The Royal Air Force has revealed the future livery of its new E-7 Wedgetail Airborne Early Warning (AEW) Mk1 aircraft at the Royal International Air Tattoo taking place at RAF Fairford.
The three E-7 aircraft will be operated by VIII Squadron from RAF Lossiemouth whose Arabian dagger badge appears on the tail fin.
The dagger, known as a jambiya, was adopted in recognition of the unit’s long association with Arabia and is sheathed to symbolize the squadron’s guardian duties.
On the nose is the shield of the NATO Airborne Early Warning and Control Force, reflecting the UK’s commitment to continue to provide the alliance with air surveillance, command and control, aerospace battle management and communications.
“To see the jambiya of 8 Squadron and NATO Airborne Early Warning & Control Force shield brought to life on the Wedgetail Airborne Early Warning Mk1 livery reflects our continued commitment to NATO, and marks a significant step in delivery of this capability,” Air Commodore Hicks, Wedgetail program senior responsible owner, commented.
Wedgetail, which is being procured under a $1.98 billion contract from March 2019 that initially called for five airframes but was later reduced to three, will replace the E-3D Sentry.
E-7 will be responsible for providing long-range air surveillance and control of an area of operations using a multi-role electronically scanned array (MESA) sensor and on-board passive systems to collect information to provide the crew with a real-time picture of aircraft and ships present across a broad area of responsibility.
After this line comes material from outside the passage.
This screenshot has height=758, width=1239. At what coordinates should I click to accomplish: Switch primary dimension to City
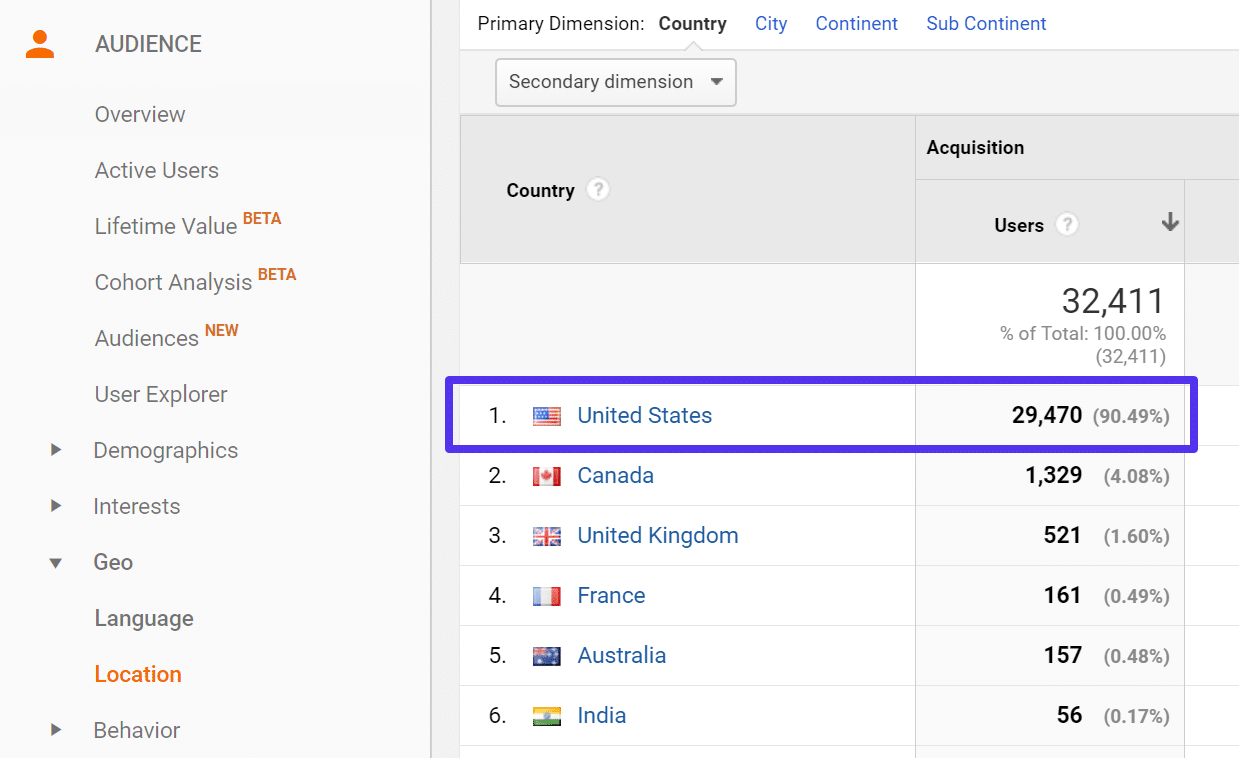point(770,23)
The crew use this information to provide direction and guidance to aircraft and commanders on the ground.
Based on a Boeing 737-700 series aircraft, with the addition of a Northrop Grumman Multi-Role Electronically Scanned Array (MESA) radar, and 10 mission crew consoles which can track airborne and maritime targets simultaneously, the aircraft combines long-range surveillance radar, secondary radar and tactical/strategic voice and data communications systems.
With the E-7 Wedgetail, the RAF will join an airborne early warning & control (AEW&C) fleet of 14 aircraft in operation around the world with the, Royal Australian Air Force, Republic of Korea Air Force and Turkish Air Force.
The US Air Force recently also picked the E-7 as its AWACS successor.